Umso stärker ist der Wunsch seefahrender Frauen, untereinander Kontakt aufzunehmen und sich besser zu vernetzen. Zwar gibt es zahlreiche maritime Vereine und Verbände, in denen sich Seemänner und -frauen zusammenschließen können, um Erfahrungen auszutauschen, sich mit den Besonderheiten dieses Berufsfeldes auseinanderzusetzen und die eigenen Interessen zu vertreten. Doch sieht sich eine Seefrau nicht selten zusätzlich spezifischen Herausforderungen gegenüber. Diese ergeben sich als oftmals einzige Frau auf dem Schiff, einem Mikrokosmos, der geprägt ist von ganz speziellen Arbeits- und Lebensbedingungen und einer in der Regel breit gefächerten kulturellen Vielfalt der Besatzungsmitglieder.

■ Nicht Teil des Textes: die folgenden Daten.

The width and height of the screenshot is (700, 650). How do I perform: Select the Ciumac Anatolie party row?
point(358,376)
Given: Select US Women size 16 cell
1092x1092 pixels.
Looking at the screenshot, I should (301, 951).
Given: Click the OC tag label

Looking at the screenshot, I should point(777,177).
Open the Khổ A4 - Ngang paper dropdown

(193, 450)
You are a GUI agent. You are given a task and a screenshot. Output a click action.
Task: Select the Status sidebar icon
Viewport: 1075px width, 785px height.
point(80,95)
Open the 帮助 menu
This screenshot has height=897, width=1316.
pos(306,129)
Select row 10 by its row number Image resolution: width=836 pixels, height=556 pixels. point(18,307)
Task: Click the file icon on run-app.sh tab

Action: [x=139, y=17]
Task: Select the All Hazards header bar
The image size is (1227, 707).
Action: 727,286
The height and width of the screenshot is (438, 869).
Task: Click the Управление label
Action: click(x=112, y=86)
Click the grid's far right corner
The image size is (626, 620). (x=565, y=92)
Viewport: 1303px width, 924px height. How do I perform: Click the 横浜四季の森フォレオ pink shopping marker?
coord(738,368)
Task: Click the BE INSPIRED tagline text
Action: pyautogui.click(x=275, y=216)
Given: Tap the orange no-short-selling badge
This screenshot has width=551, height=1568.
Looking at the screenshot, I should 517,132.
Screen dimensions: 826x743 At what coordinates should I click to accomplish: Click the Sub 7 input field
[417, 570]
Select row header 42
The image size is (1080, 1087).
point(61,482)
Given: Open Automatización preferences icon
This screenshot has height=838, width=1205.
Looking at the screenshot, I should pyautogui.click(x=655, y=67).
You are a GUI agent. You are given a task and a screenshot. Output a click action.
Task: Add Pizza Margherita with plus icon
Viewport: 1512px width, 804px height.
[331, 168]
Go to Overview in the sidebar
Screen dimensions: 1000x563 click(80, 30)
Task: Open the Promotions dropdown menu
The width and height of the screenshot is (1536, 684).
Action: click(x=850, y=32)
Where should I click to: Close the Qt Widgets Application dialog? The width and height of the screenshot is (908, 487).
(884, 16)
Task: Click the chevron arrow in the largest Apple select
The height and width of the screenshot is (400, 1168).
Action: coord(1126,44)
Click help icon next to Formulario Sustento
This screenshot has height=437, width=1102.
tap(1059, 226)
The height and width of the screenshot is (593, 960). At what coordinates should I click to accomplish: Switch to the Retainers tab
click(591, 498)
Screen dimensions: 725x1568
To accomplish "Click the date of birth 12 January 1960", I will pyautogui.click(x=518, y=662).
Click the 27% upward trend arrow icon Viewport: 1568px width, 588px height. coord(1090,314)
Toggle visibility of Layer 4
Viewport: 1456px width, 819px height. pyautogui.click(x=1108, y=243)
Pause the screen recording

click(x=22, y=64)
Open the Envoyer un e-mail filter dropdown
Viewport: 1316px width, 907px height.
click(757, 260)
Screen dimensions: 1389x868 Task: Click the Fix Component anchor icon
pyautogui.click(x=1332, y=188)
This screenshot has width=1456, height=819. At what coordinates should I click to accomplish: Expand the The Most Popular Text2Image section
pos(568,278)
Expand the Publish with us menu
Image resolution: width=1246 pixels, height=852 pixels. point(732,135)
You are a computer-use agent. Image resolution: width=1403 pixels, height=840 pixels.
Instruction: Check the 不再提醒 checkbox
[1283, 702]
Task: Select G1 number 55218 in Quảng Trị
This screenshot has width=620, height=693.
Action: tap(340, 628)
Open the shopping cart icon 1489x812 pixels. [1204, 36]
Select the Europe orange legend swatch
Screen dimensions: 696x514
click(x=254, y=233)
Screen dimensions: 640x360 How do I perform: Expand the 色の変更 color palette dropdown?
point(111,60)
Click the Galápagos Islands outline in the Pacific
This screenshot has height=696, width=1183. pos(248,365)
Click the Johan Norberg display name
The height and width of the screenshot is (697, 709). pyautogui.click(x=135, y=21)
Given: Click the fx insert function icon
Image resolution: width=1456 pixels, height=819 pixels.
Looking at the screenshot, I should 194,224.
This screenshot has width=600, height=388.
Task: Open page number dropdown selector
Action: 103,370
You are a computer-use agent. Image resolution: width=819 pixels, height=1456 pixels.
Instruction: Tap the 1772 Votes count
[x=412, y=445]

Der Verband Frauen zur See e. V. hat sich daher zum Ziel gesetzt:
VERNETZUNG
- eine stärkere Vernetzung seefahrender Frauen untereinander zu erreichen,
- den Dialog zwischen männlichen und weiblichen Besatzungsmitgliedern zu verbessern, auf die unterschiedlichen Herausforderungen aufmerksam zu machen und ein partnerschaftliches Miteinander zu erreichen,
ORIENTIERUNG
- Berufseinsteigerinnen Kontakte zu befahrenen Kolleginnen zu vermitteln,
- bei Fragen und Problemen als Ansprechpartnerinnen zur Verfügung zu stehen, nicht nur für weibliche, sondern auch für männliche Kollegen,
EINBLICKE
- regelmäßige Workshops zwecks Erfahrungsaustausch und Information zu organisieren und
- Einblicke in maritime Spezialbereiche durch Besichtigungen und Vorträge zu ermöglichen.
Warum? - Darum!
Warum sollen wir uns damit überhaupt auseinandersetzen? Sind Frauen in Deutschland denn nicht schon längst gleichberechtigt?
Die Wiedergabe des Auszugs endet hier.